In mathematics, the Butcher group, named after the New Zealand mathematician John C. Butcher by Hairer & Wanner (1974), is an infinite-dimensional Lie group first introduced in numerical analysis to study solutions of non-linear ordinary differential equations by the Runge-Kutta method. It arose from an algebraic formalism involving rooted trees that provides formal power series solutions of the differential equation modeling the flow of a vector field. It was Cayley (1857), prompted by the work of Sylvester on change of variables in differential calculus, who first noted that the derivatives of a composition of functions can be conveniently expressed in terms of rooted trees and their combinatorics.
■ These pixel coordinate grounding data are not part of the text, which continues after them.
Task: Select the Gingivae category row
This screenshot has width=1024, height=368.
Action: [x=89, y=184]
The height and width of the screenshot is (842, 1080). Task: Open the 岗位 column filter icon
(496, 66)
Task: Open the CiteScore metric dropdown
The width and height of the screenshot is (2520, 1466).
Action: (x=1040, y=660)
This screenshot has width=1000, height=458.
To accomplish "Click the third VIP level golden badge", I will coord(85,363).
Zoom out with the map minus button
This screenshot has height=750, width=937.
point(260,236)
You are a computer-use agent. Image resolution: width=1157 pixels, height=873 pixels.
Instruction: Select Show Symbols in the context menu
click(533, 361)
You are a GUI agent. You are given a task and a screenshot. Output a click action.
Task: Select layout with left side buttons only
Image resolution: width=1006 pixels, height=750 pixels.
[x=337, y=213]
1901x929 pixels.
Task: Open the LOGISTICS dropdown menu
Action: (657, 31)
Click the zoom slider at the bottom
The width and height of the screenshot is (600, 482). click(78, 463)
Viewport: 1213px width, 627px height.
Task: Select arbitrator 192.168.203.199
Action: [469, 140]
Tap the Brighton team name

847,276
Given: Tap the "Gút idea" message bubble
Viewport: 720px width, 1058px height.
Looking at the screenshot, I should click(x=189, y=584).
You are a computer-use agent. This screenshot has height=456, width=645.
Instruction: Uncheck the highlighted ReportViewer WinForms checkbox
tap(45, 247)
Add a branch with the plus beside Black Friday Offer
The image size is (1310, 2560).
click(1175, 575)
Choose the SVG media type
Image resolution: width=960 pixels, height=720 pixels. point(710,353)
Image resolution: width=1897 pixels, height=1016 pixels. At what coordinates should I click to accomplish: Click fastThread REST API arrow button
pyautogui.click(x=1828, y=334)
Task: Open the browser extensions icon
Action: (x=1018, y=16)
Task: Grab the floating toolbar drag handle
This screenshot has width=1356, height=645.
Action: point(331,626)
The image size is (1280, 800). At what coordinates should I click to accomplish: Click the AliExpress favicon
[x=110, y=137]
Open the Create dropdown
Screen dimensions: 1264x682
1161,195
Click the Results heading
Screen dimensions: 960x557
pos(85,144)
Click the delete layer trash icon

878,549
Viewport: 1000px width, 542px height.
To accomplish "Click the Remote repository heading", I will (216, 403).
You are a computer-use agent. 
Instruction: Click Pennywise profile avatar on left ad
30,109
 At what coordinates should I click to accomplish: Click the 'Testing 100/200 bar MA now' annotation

Connes & Kreimer (1999) pointed out that the Butcher group is the group of characters of the Hopf algebra of rooted trees that had arisen independently in their own work on renormalization in quantum field theory and Connes' work with Moscovici on local index theorems. This Hopf algebra, often called the Connes–Kreimer algebra, is essentially equivalent to the Butcher group, since its dual can be identified with the universal enveloping algebra of the Lie algebra of the Butcher group. As they commented:

We regard Butcher's work on the classification of numerical integration methods as an impressive example that concrete problem-oriented work can lead to far-reaching conceptual results.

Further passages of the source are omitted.